Maurice Marinot : un peintre à la conquête du verre
De la peinture au verre, Maurice Marinot est un artiste incontournable de la collection.
Musée d’Art moderneCollections nationales Pierre et Denise Lévy

Fils de bonnetiers troyens né en 1882, Maurice Marinot se rend à Paris pour suivre les cours de peinture de Cormon à l’École des Beaux-Arts. Mais les relations entre le maître et son élève se détériorent et Marinot est obligé de choisir entre « cesser de peindre en non-conformisme dangereux ou déguerpir ». Il choisit de partir, tout en continuant à bénéficier des modèles de l’école jusqu’en 1905, avec la complicité de ses camarades et à l’insu du professeur.
Il expose ainsi pour la première fois en 1903 au Salon d’Automne et prend part au fameux scandale de la cage aux Fauves, en 1905, où est notamment exposée L’Église des Noës, un après-midi d’avril. Marinot développe un style fauve original en privilégiant les tons acides aux couleurs pures. De plus, il représente de nombreux sujets intimistes dans des compositions chères aux Nabis, comme le rappellent ici ses Brodeuses, voire d’ascendance impressionniste, comme la Réunion de femmes et d’enfants (1909), qui renvoie aux toiles de Monet ou de Bazille. La réception mitigée de son oeuvre peinte est toutefois un terreau propice à une nouvelle phase de sa carrière : l’art du verre.
En 1911, Marinot rend visite à ses amis Eugène et Gabriel Viard, anciens camarades de lycée, qui possèdent la verrerie de Bar-sur-Seine. C’est une révélation et le début d’une longue passion pour l’art du verre. Le succès est rapide et retentissant, au point d’être considéré comme le plus important verrier français de la première moitié du 20e siècle.
En 1912, il collabore, avec deux vases, à la fameuse « Maison cubiste » construite par Duchamp-Villon et décorée par un ensemble d’artistes sous la direction d’André Mare. De peintre sur verre, avec des pièces dessinées par ses soins et réalisées par d’autres, il s’affirme rapidement comme maître-verrier en apprenant à souffler ses propres oeuvres. Le travail de la matière guide l’évolution de son oeuvre, tant dans le style que dans la technique. Il expérimente ainsi différentes techniques comme le verre bullé et craquelé.

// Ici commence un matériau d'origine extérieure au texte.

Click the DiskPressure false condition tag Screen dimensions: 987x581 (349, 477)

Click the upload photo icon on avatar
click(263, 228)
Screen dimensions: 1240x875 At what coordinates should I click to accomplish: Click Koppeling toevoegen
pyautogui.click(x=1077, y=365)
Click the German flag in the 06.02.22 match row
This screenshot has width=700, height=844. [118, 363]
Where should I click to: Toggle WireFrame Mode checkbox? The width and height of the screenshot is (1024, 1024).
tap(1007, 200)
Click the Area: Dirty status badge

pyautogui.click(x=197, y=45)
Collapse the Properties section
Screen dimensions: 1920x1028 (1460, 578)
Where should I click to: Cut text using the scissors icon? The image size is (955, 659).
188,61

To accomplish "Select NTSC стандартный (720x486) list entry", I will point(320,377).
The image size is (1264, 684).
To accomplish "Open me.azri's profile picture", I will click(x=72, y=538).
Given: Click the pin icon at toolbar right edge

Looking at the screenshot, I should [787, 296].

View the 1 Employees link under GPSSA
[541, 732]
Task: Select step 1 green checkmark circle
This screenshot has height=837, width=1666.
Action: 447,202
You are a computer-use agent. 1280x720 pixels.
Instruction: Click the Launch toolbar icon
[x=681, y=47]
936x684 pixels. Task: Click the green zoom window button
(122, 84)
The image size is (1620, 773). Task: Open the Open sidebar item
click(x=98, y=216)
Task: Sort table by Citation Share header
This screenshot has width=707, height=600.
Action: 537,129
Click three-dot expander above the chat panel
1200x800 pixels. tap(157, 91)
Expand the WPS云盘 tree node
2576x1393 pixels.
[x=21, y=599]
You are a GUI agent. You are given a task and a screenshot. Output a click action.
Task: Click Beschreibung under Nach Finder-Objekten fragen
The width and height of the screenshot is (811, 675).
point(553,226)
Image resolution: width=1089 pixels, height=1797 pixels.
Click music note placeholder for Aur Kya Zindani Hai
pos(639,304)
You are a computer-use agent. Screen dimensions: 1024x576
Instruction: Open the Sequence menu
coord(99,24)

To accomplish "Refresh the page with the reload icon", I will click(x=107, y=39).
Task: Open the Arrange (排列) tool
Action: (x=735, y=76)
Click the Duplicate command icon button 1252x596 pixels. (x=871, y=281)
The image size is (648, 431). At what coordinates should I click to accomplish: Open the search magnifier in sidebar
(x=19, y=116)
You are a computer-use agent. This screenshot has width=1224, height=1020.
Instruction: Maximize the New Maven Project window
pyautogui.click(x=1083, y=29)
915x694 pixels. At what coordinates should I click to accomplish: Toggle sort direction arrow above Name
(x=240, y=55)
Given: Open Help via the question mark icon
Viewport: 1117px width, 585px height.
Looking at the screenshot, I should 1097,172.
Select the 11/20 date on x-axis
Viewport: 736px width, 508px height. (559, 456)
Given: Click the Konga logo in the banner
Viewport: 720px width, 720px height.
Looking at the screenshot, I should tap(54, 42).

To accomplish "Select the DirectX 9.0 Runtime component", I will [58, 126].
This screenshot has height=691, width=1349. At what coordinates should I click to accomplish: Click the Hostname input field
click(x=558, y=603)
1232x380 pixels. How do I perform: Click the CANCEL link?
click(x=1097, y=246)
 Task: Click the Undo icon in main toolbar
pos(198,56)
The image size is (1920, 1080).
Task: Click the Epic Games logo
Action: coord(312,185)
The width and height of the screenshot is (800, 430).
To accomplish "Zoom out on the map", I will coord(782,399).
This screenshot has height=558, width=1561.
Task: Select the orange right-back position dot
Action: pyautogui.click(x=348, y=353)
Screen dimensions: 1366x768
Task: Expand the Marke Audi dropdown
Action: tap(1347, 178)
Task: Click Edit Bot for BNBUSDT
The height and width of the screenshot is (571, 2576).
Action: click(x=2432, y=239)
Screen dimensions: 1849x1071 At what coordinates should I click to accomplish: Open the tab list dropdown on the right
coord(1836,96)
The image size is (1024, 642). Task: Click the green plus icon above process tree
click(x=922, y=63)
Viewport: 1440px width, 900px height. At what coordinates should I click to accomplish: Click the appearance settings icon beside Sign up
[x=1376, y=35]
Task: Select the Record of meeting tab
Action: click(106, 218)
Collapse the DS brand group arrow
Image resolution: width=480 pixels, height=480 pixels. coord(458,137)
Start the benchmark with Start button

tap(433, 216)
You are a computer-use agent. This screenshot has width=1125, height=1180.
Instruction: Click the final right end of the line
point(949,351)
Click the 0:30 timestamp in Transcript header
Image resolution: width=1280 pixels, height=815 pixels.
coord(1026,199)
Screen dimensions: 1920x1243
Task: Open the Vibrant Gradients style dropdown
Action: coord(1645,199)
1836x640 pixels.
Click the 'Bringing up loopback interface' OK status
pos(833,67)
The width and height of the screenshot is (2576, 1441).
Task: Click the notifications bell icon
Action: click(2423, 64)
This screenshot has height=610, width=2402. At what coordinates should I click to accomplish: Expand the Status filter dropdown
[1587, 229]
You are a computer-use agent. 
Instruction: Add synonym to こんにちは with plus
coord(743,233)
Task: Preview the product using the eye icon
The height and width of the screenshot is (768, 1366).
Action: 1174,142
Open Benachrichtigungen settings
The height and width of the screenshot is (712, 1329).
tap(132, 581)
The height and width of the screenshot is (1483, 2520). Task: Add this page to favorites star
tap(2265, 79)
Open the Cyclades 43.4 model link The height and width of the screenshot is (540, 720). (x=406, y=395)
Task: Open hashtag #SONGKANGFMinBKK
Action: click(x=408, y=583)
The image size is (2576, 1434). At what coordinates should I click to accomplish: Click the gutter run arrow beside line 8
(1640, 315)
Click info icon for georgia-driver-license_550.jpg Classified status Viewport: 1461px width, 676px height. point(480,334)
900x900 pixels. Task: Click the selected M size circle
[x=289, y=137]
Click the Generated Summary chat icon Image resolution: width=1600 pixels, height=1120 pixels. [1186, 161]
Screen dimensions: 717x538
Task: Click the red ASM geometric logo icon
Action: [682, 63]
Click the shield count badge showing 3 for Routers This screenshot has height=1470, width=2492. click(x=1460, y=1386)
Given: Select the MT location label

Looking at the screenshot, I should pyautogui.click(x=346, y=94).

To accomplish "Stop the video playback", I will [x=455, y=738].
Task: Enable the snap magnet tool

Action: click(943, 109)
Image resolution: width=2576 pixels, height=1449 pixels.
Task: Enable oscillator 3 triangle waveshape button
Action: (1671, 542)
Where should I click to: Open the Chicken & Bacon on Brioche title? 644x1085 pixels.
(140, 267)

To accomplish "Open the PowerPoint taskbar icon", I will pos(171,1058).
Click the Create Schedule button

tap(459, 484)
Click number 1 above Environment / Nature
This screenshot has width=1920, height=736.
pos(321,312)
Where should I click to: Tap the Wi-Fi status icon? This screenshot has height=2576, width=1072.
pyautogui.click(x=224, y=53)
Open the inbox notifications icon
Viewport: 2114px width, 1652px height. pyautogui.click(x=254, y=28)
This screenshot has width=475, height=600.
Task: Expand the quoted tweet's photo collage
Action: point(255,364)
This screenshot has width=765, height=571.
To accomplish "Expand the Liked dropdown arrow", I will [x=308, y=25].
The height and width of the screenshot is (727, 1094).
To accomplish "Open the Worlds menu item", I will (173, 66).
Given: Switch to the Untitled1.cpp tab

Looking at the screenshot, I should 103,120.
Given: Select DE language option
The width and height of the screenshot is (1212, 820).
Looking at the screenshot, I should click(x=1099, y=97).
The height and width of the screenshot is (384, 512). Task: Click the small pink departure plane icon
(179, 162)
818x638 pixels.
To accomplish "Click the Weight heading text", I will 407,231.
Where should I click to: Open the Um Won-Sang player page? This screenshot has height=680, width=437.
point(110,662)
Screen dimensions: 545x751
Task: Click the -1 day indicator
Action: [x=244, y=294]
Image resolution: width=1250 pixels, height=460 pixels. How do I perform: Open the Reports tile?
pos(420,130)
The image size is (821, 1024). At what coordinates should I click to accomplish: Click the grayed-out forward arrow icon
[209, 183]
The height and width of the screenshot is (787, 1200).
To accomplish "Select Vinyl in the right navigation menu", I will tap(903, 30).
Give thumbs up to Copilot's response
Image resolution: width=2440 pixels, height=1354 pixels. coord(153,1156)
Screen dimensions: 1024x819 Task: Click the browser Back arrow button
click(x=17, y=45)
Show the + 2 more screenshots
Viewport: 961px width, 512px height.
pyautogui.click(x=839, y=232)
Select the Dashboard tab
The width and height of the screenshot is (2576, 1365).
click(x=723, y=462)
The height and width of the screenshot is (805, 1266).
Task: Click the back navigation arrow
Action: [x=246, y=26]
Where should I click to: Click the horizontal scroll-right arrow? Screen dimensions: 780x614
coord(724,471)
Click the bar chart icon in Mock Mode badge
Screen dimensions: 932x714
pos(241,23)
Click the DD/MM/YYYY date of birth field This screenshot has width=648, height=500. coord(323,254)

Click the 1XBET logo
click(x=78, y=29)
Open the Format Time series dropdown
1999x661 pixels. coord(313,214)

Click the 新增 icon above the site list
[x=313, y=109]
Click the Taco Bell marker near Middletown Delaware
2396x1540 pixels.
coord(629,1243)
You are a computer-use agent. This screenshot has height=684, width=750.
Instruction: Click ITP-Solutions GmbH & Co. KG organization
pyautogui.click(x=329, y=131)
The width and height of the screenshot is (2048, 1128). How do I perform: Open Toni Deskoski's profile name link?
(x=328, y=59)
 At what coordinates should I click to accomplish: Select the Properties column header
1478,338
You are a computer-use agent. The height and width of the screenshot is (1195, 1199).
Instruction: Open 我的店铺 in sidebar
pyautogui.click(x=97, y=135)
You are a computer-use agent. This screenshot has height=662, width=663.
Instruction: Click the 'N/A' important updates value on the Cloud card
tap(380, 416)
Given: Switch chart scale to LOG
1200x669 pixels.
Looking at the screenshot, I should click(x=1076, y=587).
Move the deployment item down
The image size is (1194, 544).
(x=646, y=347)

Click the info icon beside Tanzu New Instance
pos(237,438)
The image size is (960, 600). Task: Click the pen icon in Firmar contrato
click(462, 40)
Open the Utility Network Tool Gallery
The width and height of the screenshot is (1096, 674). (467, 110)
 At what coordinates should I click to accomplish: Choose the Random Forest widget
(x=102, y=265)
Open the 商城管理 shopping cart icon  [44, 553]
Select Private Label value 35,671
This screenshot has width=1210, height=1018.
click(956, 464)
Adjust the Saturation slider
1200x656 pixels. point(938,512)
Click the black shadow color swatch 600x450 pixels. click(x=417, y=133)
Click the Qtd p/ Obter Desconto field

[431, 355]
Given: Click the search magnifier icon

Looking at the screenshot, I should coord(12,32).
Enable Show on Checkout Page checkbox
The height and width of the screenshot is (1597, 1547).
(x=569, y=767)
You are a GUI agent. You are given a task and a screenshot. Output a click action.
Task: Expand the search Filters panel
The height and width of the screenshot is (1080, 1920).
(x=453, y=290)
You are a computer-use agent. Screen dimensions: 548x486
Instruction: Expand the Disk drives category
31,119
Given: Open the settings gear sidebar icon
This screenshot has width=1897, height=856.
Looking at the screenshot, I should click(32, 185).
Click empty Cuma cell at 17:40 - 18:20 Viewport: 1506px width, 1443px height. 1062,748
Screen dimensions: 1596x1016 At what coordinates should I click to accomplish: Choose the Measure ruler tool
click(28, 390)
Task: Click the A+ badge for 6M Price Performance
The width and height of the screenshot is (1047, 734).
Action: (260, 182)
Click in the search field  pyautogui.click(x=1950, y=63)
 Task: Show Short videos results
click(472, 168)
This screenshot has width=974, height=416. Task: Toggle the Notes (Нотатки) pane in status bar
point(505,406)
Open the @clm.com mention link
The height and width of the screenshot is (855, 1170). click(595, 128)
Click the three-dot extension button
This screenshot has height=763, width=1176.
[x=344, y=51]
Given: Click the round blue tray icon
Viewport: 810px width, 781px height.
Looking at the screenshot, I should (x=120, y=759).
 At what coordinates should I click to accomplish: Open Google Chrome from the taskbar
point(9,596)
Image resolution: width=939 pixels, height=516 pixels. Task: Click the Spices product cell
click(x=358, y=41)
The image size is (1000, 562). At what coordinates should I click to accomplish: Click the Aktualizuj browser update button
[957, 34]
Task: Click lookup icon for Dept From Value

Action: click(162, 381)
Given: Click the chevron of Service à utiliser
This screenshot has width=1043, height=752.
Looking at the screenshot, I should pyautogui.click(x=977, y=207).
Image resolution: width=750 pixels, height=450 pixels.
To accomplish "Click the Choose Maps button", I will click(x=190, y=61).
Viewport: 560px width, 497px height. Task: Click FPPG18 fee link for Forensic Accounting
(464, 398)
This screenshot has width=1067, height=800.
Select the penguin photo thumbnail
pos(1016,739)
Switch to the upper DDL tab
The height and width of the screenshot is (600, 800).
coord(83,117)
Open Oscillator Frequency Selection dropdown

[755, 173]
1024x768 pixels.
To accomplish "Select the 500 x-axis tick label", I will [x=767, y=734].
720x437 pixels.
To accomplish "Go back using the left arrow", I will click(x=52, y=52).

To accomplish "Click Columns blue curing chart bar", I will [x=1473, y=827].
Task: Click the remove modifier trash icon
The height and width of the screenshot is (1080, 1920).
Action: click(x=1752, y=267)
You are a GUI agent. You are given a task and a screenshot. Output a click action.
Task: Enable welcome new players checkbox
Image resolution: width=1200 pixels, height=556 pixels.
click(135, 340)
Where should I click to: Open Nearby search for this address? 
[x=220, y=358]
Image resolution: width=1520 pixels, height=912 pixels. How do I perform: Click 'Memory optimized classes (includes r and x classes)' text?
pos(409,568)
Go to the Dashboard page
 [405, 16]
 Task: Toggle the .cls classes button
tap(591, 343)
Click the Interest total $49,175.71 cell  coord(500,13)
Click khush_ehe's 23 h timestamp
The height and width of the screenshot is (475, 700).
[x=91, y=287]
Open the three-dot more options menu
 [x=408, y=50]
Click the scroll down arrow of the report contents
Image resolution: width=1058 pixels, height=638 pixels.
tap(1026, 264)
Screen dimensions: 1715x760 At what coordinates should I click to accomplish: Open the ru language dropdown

Dans un verre épais et lourd, pour lequel il est mondialement connu, le décor ne se fait bientôt plus sur la surface mais dans la matière même, par le biais de la gravure à l’acide dès 1919 puis par le modelage à chaud à partir de 1927. Ses créations s’inspirent le plus souvent de la nature et des quatre éléments. Travaillant régulièrement à la verrerie de Bar-sur-Seine, sa fermeture en 1937 l’affecte. Ce « vide que la peinture et le dessin ne suffisaient plus à remplir » (Pierre Lévy) est comblé par la rencontre avec le couple de collectionneurs troyens, Pierre et Denise Lévy, avec qui il lie une amitié durable. La collection du musée, 46 toiles, plus de 1000 dessins ainsi que 149 verreries, témoigne d’une oeuvre novatrice et dont l’influence fut internationale, de Murano aux États-Unis.